**PROBLEM REQUIREMENTS:** "give" is the word to look for; copy each line of the listing where it occurs.

**THE INPUT:**

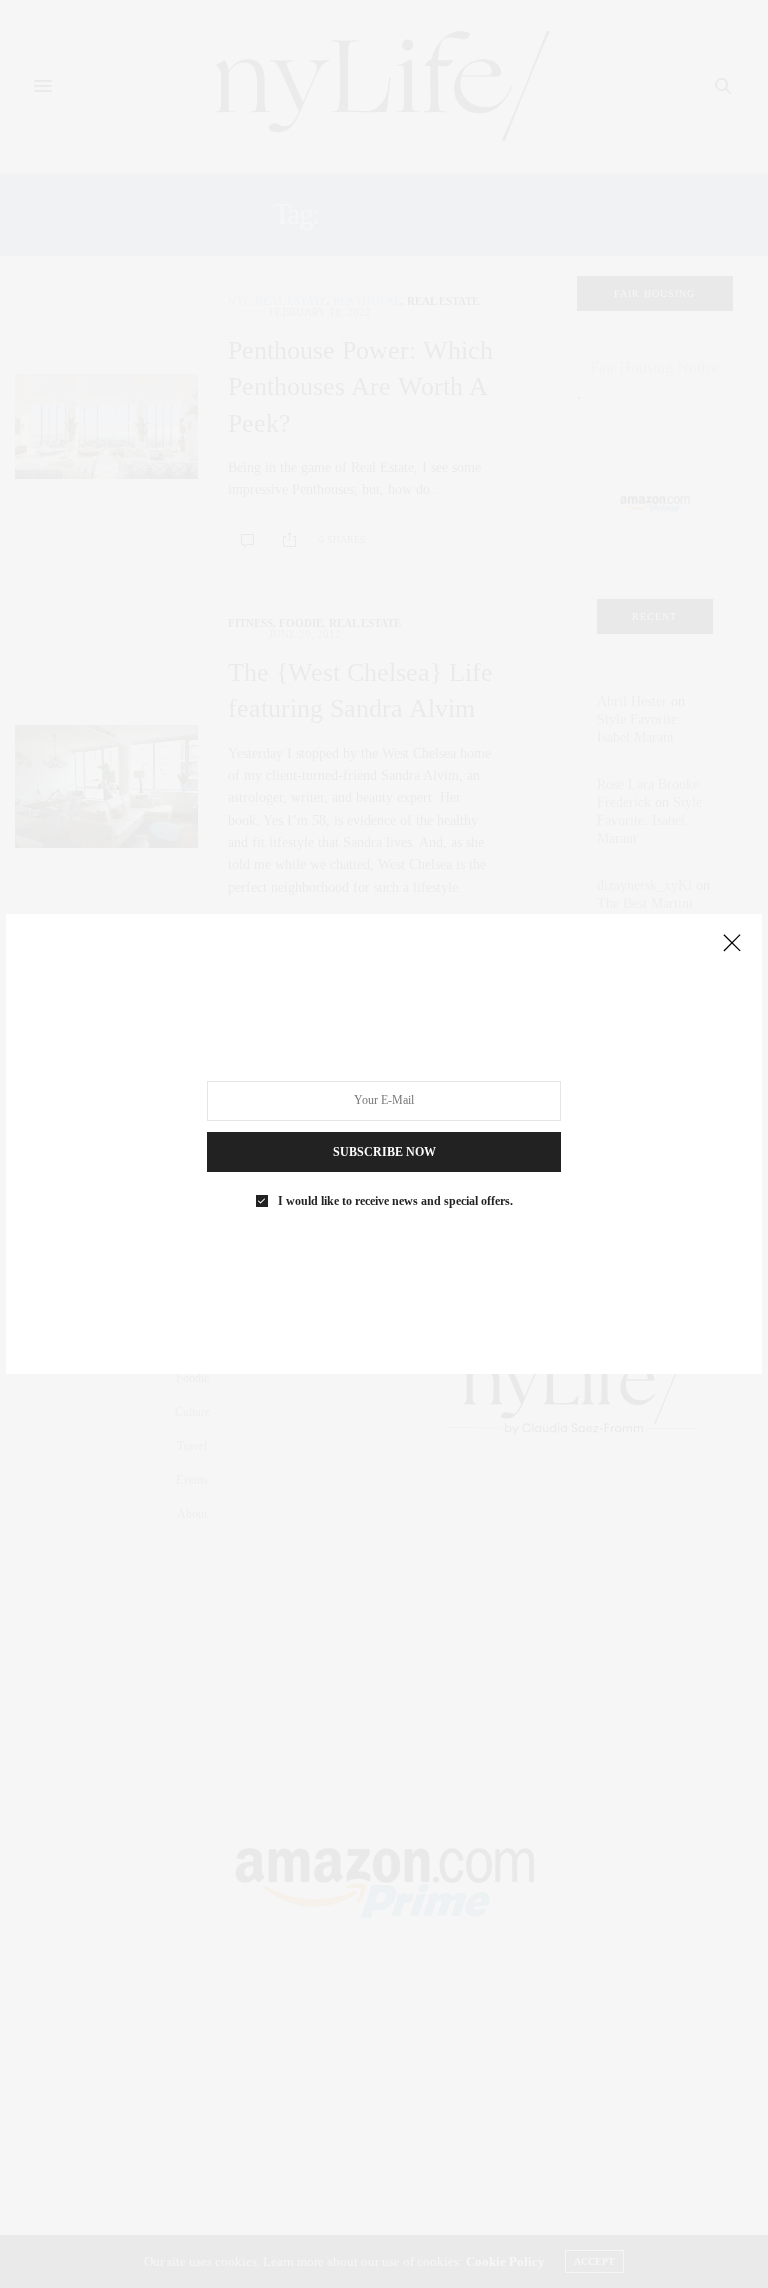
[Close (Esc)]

==

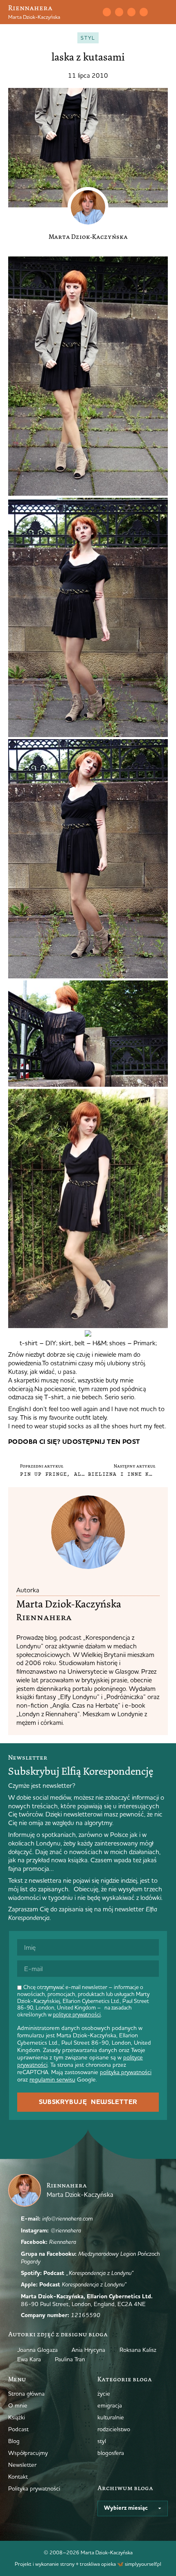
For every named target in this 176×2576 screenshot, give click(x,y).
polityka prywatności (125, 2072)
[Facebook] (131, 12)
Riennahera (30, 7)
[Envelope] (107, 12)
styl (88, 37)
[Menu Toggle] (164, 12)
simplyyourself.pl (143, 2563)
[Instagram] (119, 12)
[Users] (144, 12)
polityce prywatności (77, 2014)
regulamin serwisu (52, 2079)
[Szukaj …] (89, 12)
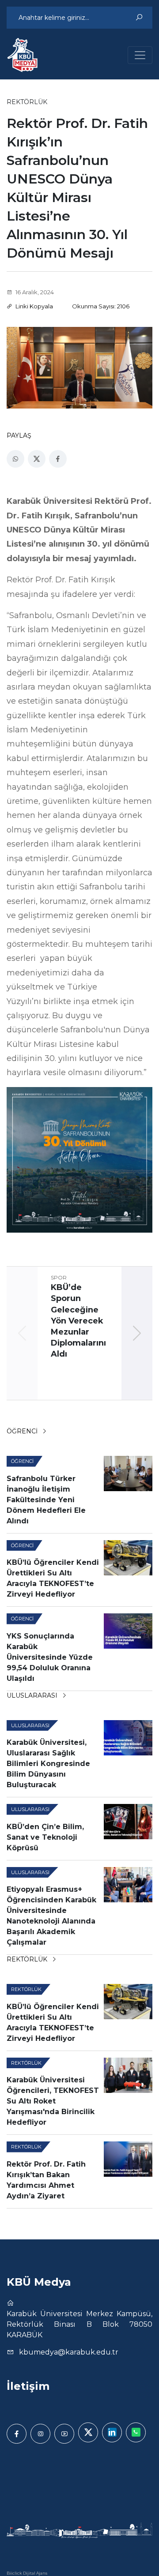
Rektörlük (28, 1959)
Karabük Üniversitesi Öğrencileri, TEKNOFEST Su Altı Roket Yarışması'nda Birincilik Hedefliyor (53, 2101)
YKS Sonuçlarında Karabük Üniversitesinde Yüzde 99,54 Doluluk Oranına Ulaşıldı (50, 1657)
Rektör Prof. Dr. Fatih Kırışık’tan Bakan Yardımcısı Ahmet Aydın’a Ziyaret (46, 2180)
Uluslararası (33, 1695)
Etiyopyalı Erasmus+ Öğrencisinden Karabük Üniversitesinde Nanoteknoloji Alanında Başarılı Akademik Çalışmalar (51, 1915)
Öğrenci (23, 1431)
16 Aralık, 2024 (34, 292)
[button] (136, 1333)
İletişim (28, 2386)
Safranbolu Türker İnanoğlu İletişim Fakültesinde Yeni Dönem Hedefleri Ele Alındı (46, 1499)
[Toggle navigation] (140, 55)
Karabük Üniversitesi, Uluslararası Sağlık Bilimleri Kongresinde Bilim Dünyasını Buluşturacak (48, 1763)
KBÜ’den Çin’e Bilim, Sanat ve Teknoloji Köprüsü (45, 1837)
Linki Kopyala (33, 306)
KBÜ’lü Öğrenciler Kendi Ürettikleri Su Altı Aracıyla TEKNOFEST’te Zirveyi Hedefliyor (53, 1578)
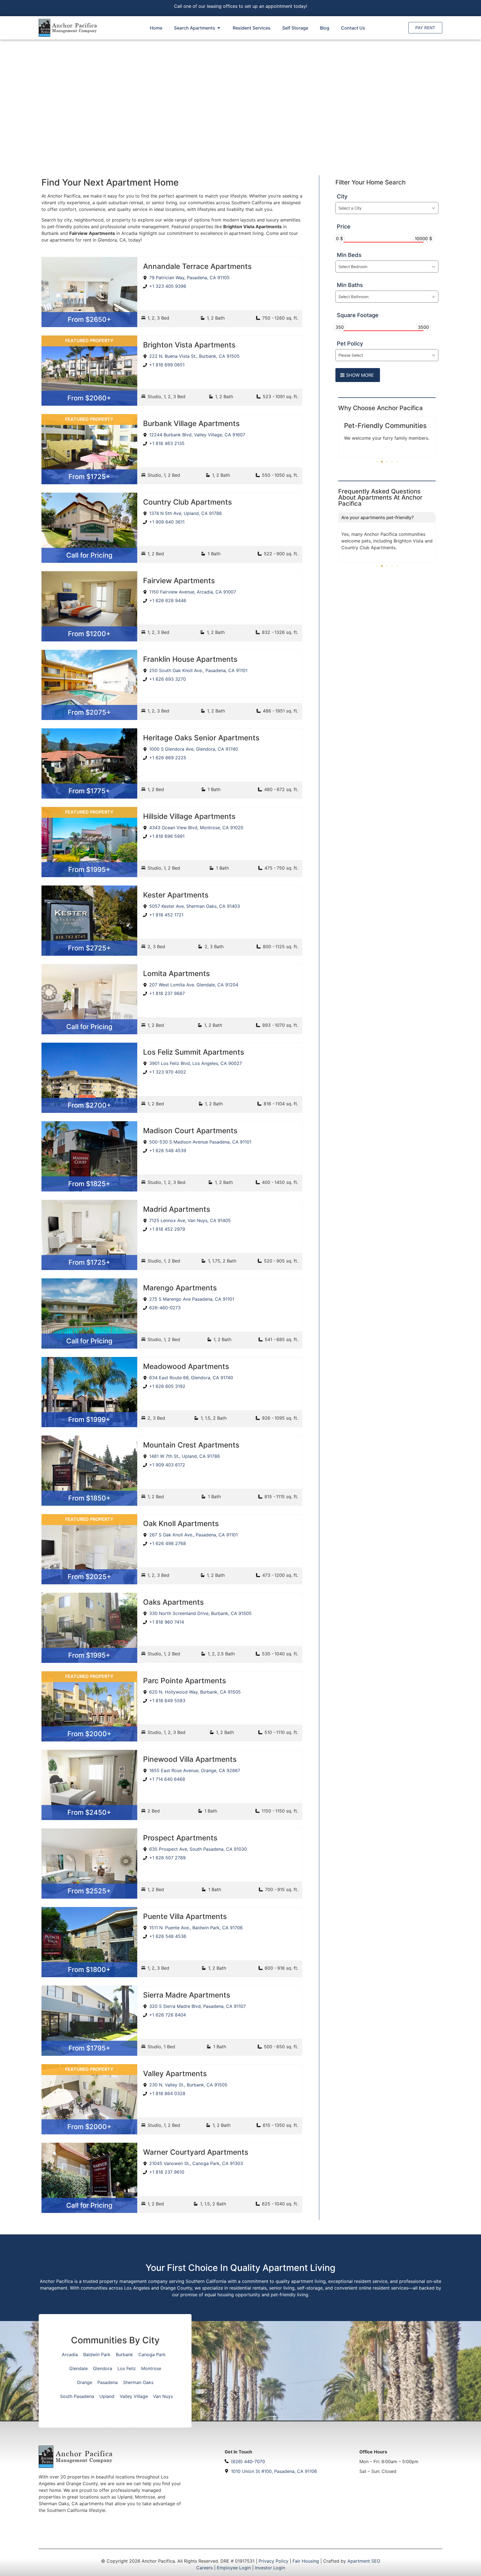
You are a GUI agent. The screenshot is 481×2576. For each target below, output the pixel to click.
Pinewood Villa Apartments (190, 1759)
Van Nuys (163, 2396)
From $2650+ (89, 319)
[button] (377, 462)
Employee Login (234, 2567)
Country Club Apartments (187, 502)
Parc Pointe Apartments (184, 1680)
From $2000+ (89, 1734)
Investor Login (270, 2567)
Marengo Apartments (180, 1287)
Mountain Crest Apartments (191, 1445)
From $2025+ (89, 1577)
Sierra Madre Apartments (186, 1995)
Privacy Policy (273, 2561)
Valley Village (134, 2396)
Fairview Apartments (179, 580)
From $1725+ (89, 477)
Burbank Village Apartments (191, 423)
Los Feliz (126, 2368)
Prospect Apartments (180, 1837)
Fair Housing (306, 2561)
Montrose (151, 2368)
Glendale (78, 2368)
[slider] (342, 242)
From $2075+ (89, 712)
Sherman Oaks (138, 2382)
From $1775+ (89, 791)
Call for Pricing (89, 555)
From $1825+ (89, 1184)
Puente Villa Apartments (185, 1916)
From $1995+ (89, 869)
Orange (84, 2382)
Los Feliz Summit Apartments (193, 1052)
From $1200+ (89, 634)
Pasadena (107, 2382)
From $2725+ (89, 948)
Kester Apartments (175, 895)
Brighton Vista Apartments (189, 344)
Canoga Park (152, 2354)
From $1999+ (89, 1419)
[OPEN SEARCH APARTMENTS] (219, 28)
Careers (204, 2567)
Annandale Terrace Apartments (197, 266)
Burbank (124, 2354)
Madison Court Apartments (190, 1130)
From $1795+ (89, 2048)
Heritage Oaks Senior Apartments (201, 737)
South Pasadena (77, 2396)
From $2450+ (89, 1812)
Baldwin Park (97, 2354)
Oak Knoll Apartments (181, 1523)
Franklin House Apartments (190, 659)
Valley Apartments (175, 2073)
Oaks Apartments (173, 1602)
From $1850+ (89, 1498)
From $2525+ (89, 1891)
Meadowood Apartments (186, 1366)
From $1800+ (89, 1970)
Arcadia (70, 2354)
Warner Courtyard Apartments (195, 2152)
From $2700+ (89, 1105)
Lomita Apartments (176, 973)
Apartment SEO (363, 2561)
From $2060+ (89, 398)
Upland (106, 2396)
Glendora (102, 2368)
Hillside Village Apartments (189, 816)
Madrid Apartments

---

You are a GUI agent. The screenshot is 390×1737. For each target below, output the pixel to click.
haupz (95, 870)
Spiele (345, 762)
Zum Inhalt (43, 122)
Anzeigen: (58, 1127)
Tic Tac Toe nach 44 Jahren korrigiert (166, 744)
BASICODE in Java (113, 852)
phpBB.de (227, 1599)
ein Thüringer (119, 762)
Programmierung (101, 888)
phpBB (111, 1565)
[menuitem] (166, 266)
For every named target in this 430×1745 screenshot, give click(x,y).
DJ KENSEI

**SOLVED EXERCISE:**
For every named target in this 176×2576 screenshot, give click(x,y).
For every named target in this 430×1745 screenshot, give click(x,y).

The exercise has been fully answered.